A word-for-word restatement of the listing is the only acceptable answer.
● ● ● ●
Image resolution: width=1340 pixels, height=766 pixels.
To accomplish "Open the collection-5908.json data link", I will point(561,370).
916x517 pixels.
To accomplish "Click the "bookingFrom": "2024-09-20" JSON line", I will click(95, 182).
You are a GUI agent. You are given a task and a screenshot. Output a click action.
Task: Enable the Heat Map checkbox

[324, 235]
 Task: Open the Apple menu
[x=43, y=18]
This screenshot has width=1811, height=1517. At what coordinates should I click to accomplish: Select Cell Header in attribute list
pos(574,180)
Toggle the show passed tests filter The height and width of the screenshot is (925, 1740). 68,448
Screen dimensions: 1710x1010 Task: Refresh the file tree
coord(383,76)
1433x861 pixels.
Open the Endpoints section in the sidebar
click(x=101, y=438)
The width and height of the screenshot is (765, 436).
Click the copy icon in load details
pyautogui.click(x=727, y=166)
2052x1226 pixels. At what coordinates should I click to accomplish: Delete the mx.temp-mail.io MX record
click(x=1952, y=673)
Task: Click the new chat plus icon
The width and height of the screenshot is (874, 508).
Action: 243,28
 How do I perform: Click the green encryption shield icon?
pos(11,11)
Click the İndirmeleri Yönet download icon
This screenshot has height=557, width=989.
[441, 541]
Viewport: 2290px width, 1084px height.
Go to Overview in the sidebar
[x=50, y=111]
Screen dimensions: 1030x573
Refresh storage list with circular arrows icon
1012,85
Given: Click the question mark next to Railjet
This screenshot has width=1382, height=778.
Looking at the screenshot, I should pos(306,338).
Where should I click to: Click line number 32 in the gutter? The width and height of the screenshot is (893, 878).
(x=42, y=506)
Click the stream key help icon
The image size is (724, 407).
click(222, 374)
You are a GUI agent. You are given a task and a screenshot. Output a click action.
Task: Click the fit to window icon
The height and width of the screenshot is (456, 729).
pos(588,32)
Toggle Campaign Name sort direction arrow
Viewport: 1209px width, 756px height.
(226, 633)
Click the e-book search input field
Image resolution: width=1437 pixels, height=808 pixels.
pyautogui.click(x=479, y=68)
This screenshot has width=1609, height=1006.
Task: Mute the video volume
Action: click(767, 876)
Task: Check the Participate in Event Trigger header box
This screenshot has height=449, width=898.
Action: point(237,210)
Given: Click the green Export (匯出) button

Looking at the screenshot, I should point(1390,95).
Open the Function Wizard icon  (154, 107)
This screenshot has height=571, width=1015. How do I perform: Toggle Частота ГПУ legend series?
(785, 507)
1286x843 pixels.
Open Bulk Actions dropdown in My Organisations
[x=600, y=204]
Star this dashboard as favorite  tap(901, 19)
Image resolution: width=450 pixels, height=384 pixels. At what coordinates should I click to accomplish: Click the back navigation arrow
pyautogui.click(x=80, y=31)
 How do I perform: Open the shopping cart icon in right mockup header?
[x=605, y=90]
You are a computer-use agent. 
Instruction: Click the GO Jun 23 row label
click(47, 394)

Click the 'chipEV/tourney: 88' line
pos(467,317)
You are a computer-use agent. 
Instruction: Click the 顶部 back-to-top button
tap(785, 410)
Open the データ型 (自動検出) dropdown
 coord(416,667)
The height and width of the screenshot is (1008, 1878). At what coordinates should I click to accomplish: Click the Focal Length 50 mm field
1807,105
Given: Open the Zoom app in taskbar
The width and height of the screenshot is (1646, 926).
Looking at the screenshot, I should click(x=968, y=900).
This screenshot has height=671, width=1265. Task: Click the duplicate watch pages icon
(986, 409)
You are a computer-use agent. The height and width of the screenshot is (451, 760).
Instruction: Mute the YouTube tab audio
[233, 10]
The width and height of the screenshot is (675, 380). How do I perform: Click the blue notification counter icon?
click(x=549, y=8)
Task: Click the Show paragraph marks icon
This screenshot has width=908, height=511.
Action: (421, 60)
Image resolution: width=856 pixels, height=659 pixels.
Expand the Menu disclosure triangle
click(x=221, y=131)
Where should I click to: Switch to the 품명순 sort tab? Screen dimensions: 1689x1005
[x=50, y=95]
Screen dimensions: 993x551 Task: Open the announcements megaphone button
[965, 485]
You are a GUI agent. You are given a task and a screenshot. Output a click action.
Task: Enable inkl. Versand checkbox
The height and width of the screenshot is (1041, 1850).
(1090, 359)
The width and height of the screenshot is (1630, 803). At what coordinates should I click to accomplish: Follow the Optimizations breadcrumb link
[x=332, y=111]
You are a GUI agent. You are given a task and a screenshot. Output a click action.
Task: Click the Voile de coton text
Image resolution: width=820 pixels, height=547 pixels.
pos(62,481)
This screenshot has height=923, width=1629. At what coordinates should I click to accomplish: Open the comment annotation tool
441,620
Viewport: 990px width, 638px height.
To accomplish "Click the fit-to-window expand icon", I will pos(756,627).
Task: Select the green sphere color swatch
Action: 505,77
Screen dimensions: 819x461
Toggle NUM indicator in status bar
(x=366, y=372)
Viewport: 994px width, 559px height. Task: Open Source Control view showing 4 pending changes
● ● ● ●
• Task response:
Image resolution: width=1340 pixels, height=766 pixels.
To accomplish "Open the collection-5908.json data link", I will point(561,370).
916x517 pixels.
To accomplish "Click the "bookingFrom": "2024-09-20" JSON line", I will click(95, 182).
You are a GUI agent. You are given a task and a screenshot. Output a click action.
Task: Enable the Heat Map checkbox

[324, 235]
 Task: Open the Apple menu
[x=43, y=18]
This screenshot has width=1811, height=1517. At what coordinates should I click to accomplish: Select Cell Header in attribute list
pos(574,180)
Toggle the show passed tests filter The height and width of the screenshot is (925, 1740). 68,448
Screen dimensions: 1710x1010 Task: Refresh the file tree
coord(383,76)
1433x861 pixels.
Open the Endpoints section in the sidebar
click(x=101, y=438)
The width and height of the screenshot is (765, 436).
Click the copy icon in load details
pyautogui.click(x=727, y=166)
2052x1226 pixels. At what coordinates should I click to accomplish: Delete the mx.temp-mail.io MX record
click(x=1952, y=673)
Task: Click the new chat plus icon
The width and height of the screenshot is (874, 508).
Action: 243,28
 How do I perform: Click the green encryption shield icon?
pos(11,11)
Click the İndirmeleri Yönet download icon
This screenshot has height=557, width=989.
[441, 541]
Viewport: 2290px width, 1084px height.
Go to Overview in the sidebar
[x=50, y=111]
Screen dimensions: 1030x573
Refresh storage list with circular arrows icon
1012,85
Given: Click the question mark next to Railjet
This screenshot has width=1382, height=778.
Looking at the screenshot, I should pos(306,338).
Where should I click to: Click line number 32 in the gutter? The width and height of the screenshot is (893, 878).
(x=42, y=506)
Click the stream key help icon
The image size is (724, 407).
click(222, 374)
You are a GUI agent. You are given a task and a screenshot. Output a click action.
Task: Click the fit to window icon
The height and width of the screenshot is (456, 729).
pos(588,32)
Toggle Campaign Name sort direction arrow
Viewport: 1209px width, 756px height.
(226, 633)
Click the e-book search input field
Image resolution: width=1437 pixels, height=808 pixels.
pyautogui.click(x=479, y=68)
This screenshot has width=1609, height=1006.
Task: Mute the video volume
Action: click(767, 876)
Task: Check the Participate in Event Trigger header box
This screenshot has height=449, width=898.
Action: point(237,210)
Given: Click the green Export (匯出) button

Looking at the screenshot, I should point(1390,95).
Open the Function Wizard icon  (154, 107)
This screenshot has height=571, width=1015. How do I perform: Toggle Частота ГПУ legend series?
(785, 507)
1286x843 pixels.
Open Bulk Actions dropdown in My Organisations
[x=600, y=204]
Star this dashboard as favorite  tap(901, 19)
Image resolution: width=450 pixels, height=384 pixels. At what coordinates should I click to accomplish: Click the back navigation arrow
pyautogui.click(x=80, y=31)
 How do I perform: Open the shopping cart icon in right mockup header?
[x=605, y=90]
You are a computer-use agent. 
Instruction: Click the GO Jun 23 row label
click(47, 394)

Click the 'chipEV/tourney: 88' line
pos(467,317)
You are a computer-use agent. 
Instruction: Click the 顶部 back-to-top button
tap(785, 410)
Open the データ型 (自動検出) dropdown
 coord(416,667)
The height and width of the screenshot is (1008, 1878). At what coordinates should I click to accomplish: Click the Focal Length 50 mm field
1807,105
Given: Open the Zoom app in taskbar
The width and height of the screenshot is (1646, 926).
Looking at the screenshot, I should click(x=968, y=900).
This screenshot has height=671, width=1265. Task: Click the duplicate watch pages icon
(986, 409)
You are a computer-use agent. The height and width of the screenshot is (451, 760).
Instruction: Mute the YouTube tab audio
[233, 10]
The width and height of the screenshot is (675, 380). How do I perform: Click the blue notification counter icon?
click(x=549, y=8)
Task: Click the Show paragraph marks icon
This screenshot has width=908, height=511.
Action: (421, 60)
Image resolution: width=856 pixels, height=659 pixels.
Expand the Menu disclosure triangle
click(x=221, y=131)
Where should I click to: Switch to the 품명순 sort tab? Screen dimensions: 1689x1005
[x=50, y=95]
Screen dimensions: 993x551 Task: Open the announcements megaphone button
[965, 485]
You are a GUI agent. You are given a task and a screenshot. Output a click action.
Task: Enable inkl. Versand checkbox
The height and width of the screenshot is (1041, 1850).
(1090, 359)
The width and height of the screenshot is (1630, 803). At what coordinates should I click to accomplish: Follow the Optimizations breadcrumb link
[x=332, y=111]
You are a GUI agent. You are given a task and a screenshot. Output a click action.
Task: Click the Voile de coton text
Image resolution: width=820 pixels, height=547 pixels.
pos(62,481)
This screenshot has height=923, width=1629. At what coordinates should I click to accomplish: Open the comment annotation tool
441,620
Viewport: 990px width, 638px height.
To accomplish "Click the fit-to-window expand icon", I will pos(756,627).
Task: Select the green sphere color swatch
Action: 505,77
Screen dimensions: 819x461
Toggle NUM indicator in status bar
(x=366, y=372)
Viewport: 994px width, 559px height. Task: Open Source Control view showing 4 pending changes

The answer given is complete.